## Challenge:
Return every line of the material below unchanged, in the same order.

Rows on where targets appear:
________
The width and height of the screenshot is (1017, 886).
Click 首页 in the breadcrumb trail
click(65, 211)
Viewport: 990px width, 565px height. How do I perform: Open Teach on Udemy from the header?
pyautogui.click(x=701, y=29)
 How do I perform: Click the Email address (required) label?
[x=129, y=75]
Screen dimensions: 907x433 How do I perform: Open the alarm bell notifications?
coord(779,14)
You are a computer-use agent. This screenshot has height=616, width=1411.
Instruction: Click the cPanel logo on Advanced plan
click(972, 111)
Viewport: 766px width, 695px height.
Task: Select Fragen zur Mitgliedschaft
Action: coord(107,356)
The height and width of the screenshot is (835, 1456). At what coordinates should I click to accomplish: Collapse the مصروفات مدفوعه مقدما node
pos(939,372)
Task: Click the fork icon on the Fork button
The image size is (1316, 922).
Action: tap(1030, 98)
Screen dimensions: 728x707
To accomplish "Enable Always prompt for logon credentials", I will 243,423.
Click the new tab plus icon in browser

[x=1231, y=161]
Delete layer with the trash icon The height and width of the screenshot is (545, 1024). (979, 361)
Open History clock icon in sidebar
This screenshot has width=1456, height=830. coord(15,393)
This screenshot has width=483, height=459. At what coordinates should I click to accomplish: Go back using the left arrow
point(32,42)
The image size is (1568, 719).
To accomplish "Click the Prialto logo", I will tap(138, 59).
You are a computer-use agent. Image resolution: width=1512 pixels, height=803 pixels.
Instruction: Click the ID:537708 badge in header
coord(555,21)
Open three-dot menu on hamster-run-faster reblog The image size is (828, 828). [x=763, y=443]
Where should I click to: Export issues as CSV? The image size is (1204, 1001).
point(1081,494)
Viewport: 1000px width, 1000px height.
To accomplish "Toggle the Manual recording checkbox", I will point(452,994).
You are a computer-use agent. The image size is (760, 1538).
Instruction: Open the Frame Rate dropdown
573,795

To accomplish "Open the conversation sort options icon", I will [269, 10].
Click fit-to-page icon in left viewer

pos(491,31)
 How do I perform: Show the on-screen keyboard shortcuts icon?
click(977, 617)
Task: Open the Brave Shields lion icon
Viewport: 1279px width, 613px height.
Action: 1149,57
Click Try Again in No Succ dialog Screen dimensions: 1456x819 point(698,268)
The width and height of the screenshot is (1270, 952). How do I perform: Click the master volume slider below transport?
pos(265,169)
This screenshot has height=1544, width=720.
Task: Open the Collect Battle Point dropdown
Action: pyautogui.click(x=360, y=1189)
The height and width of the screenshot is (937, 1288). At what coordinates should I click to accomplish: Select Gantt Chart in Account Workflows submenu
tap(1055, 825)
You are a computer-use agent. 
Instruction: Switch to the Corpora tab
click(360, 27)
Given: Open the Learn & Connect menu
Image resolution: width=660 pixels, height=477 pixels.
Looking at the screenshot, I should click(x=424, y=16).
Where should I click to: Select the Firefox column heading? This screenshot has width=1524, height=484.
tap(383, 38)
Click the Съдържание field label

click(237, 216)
________
## Final result:
The width and height of the screenshot is (1017, 886).
Click 首页 in the breadcrumb trail
click(65, 211)
Viewport: 990px width, 565px height. How do I perform: Open Teach on Udemy from the header?
pyautogui.click(x=701, y=29)
 How do I perform: Click the Email address (required) label?
[x=129, y=75]
Screen dimensions: 907x433 How do I perform: Open the alarm bell notifications?
coord(779,14)
You are a computer-use agent. This screenshot has height=616, width=1411.
Instruction: Click the cPanel logo on Advanced plan
click(972, 111)
Viewport: 766px width, 695px height.
Task: Select Fragen zur Mitgliedschaft
Action: coord(107,356)
The height and width of the screenshot is (835, 1456). At what coordinates should I click to accomplish: Collapse the مصروفات مدفوعه مقدما node
pos(939,372)
Task: Click the fork icon on the Fork button
The image size is (1316, 922).
Action: tap(1030, 98)
Screen dimensions: 728x707
To accomplish "Enable Always prompt for logon credentials", I will 243,423.
Click the new tab plus icon in browser

[x=1231, y=161]
Delete layer with the trash icon The height and width of the screenshot is (545, 1024). (979, 361)
Open History clock icon in sidebar
This screenshot has width=1456, height=830. coord(15,393)
This screenshot has width=483, height=459. At what coordinates should I click to accomplish: Go back using the left arrow
point(32,42)
The image size is (1568, 719).
To accomplish "Click the Prialto logo", I will tap(138, 59).
You are a computer-use agent. Image resolution: width=1512 pixels, height=803 pixels.
Instruction: Click the ID:537708 badge in header
coord(555,21)
Open three-dot menu on hamster-run-faster reblog The image size is (828, 828). [x=763, y=443]
Where should I click to: Export issues as CSV? The image size is (1204, 1001).
point(1081,494)
Viewport: 1000px width, 1000px height.
To accomplish "Toggle the Manual recording checkbox", I will point(452,994).
You are a computer-use agent. The image size is (760, 1538).
Instruction: Open the Frame Rate dropdown
573,795

To accomplish "Open the conversation sort options icon", I will [269, 10].
Click fit-to-page icon in left viewer

pos(491,31)
 How do I perform: Show the on-screen keyboard shortcuts icon?
click(977, 617)
Task: Open the Brave Shields lion icon
Viewport: 1279px width, 613px height.
Action: 1149,57
Click Try Again in No Succ dialog Screen dimensions: 1456x819 point(698,268)
The width and height of the screenshot is (1270, 952). How do I perform: Click the master volume slider below transport?
pos(265,169)
This screenshot has height=1544, width=720.
Task: Open the Collect Battle Point dropdown
Action: pyautogui.click(x=360, y=1189)
The height and width of the screenshot is (937, 1288). At what coordinates should I click to accomplish: Select Gantt Chart in Account Workflows submenu
tap(1055, 825)
You are a computer-use agent. 
Instruction: Switch to the Corpora tab
click(360, 27)
Given: Open the Learn & Connect menu
Image resolution: width=660 pixels, height=477 pixels.
Looking at the screenshot, I should click(x=424, y=16).
Where should I click to: Select the Firefox column heading? This screenshot has width=1524, height=484.
tap(383, 38)
Click the Съдържание field label

click(237, 216)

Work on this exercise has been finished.